In this thought, it seems I was taken back to Falfurrias Texas (where I was born) when I was a child visiting our Mama Grande in the mid to late 60s. It seemed to me, or seems to me now (I’m not sure which) that my memory sees Falfurrias as it must have been in the 30s rather than in the 60s during my childhood. Perhaps it is that Falfurrias, like so many other small towns, doesn’t change that much over the decades; but it also may be that I experienced a moment of transcendence at just that moment; as if I was looking at myself through the eyes of another.
Perhaps that’s the way we view ourselves in our own personal history and in our own personal future. We see ourselves, not so much as a part of who we are, as much as who we were. It’s like we’re watching a movie about someone else. Or maybe it’s just me that sees myself as I was. I’m certainly not the person I was. For one thing, I’m much more confident and I know who I am more than ever in my life.
Is this because of me or anything I did on my own? Not hardly. If I was left to myself, I’d probably be a type of sniveling, passive aggressive woman who uses manipulation as a tactic to get what she wants.

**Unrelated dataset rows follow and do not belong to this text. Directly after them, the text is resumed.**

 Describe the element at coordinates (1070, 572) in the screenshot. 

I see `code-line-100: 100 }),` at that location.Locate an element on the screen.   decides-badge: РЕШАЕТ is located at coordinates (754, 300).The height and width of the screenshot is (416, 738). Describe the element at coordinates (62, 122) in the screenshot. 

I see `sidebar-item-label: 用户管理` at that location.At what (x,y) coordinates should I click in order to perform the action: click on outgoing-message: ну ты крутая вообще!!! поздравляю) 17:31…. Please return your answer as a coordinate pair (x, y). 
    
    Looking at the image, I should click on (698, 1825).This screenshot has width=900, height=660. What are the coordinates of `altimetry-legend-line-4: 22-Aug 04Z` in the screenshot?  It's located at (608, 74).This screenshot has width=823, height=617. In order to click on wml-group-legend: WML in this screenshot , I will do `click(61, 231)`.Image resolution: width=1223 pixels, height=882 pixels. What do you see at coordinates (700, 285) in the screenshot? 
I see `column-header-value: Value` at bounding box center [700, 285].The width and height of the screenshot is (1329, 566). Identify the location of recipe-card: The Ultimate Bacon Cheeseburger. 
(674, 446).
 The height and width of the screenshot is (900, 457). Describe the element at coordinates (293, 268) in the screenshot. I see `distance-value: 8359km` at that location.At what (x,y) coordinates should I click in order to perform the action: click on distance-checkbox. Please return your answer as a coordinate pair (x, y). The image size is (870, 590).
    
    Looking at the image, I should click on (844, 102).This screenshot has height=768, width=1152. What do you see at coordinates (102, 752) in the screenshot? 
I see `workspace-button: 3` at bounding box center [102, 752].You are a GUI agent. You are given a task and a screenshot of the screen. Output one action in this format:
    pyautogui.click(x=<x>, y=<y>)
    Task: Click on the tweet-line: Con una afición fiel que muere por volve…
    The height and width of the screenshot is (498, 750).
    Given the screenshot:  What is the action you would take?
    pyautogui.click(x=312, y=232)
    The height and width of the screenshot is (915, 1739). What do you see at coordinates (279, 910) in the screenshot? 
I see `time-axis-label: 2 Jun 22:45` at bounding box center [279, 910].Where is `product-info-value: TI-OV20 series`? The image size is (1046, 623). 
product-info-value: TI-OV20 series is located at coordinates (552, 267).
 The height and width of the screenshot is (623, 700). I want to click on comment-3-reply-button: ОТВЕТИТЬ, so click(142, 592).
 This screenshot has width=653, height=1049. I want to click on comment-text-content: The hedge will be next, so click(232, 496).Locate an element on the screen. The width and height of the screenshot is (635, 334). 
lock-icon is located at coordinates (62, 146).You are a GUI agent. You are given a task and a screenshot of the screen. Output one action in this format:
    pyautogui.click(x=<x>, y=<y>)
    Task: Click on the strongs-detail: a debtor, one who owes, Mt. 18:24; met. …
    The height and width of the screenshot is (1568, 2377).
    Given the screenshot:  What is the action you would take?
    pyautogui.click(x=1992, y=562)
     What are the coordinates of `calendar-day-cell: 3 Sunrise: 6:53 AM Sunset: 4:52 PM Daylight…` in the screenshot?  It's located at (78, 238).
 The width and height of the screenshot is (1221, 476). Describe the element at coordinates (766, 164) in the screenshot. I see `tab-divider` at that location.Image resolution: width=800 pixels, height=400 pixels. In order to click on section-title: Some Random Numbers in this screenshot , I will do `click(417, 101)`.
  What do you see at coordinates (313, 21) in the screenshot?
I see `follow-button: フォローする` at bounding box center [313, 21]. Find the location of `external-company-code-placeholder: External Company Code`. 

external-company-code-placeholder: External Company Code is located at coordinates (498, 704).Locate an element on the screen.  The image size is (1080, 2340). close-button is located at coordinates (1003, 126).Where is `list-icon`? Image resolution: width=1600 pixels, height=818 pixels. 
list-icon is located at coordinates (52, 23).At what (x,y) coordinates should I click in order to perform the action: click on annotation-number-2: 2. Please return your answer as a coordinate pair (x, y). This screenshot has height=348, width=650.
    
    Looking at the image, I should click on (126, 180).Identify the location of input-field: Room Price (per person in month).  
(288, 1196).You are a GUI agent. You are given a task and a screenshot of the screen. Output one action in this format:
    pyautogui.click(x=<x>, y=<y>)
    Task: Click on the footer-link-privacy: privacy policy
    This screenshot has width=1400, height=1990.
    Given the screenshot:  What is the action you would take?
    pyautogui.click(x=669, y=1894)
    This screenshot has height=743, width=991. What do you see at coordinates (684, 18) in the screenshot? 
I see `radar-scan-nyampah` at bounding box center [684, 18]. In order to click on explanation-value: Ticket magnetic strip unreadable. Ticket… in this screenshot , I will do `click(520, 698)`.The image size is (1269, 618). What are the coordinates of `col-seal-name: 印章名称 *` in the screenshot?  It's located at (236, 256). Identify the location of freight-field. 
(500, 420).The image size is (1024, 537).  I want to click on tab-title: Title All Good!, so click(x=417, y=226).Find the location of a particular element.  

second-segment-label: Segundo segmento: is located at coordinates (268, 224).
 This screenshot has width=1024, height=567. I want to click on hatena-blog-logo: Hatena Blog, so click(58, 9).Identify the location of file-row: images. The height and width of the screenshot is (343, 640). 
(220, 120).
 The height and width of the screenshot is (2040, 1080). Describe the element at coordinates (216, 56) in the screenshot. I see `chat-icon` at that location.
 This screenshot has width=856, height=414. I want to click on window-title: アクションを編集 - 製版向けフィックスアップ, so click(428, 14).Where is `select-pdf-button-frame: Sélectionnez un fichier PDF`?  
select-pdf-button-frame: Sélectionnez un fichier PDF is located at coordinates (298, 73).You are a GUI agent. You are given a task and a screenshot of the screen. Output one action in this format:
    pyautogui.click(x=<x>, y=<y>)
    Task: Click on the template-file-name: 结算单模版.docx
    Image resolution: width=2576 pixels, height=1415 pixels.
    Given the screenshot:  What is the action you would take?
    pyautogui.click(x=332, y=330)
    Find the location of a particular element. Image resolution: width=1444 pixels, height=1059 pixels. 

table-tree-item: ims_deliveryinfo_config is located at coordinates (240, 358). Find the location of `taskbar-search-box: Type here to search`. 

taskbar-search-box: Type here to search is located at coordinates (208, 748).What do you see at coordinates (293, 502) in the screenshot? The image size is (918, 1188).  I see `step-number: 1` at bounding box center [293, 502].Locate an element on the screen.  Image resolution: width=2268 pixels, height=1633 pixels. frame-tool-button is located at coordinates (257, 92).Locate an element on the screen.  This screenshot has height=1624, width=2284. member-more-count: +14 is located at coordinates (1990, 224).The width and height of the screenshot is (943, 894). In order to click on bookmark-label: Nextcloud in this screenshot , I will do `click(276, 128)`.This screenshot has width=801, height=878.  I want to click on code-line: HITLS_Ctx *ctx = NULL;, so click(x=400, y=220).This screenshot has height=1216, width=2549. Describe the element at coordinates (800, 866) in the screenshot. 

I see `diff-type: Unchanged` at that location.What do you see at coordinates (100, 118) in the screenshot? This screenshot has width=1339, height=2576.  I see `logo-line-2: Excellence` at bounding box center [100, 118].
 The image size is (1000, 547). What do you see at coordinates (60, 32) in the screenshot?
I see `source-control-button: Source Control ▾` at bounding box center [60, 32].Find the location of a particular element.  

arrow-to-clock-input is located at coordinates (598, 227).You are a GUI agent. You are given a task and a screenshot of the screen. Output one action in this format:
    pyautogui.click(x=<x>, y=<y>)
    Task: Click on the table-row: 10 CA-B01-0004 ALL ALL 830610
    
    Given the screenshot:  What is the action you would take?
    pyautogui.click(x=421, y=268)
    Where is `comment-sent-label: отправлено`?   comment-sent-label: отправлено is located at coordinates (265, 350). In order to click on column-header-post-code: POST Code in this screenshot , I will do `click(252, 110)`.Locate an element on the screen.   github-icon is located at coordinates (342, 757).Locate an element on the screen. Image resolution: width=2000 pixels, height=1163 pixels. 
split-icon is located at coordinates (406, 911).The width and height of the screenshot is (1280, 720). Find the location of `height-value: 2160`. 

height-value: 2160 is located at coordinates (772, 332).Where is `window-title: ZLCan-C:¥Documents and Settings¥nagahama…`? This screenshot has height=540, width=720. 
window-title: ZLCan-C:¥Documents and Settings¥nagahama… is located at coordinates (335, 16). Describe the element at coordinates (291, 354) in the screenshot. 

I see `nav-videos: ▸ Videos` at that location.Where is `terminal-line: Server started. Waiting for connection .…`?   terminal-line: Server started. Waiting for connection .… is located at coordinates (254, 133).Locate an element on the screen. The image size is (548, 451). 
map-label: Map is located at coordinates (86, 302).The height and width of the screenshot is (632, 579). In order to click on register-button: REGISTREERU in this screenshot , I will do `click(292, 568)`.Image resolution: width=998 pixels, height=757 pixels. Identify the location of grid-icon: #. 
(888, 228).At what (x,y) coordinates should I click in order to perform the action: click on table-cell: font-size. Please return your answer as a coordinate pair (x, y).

It is because of Jesus in me that I can beat that other woman who lives within me down. The Bible tells us that when we become a Christian, we are new creatures. But we also have to remember that we can’t stop at that point. We have to continue to become a new creature.
Now, there are people who will be glad to guide you in the best way to kill zombies, but really, there is only one zombie each of us has the ability to kill and that’s the zombie that lives within ourselves. And since we can only kill that inner zombie, the only way to truly kill it is to saturate oneself in God’s word and to live with a desire to obey God in all things.
Which brings me to another thing that D Bonheoffer said in The Cost of Discipleship,
“Only he who believes is obedient and only he who is obedient believes.” Or, as Jesus put it, “If you love me, you’ll keep my commandments.”
When we live to obey God through Jesus, we become more that new creature and the old creature diminishes. We look at ourselves as if that earlier version of self is a totally different person, and those who knew that person as he or she was before would see a transformation that cannot be explained without the grace of God.
Seek God and seek to obey him. Only through believing and obeying can we reach the full potential of who we are.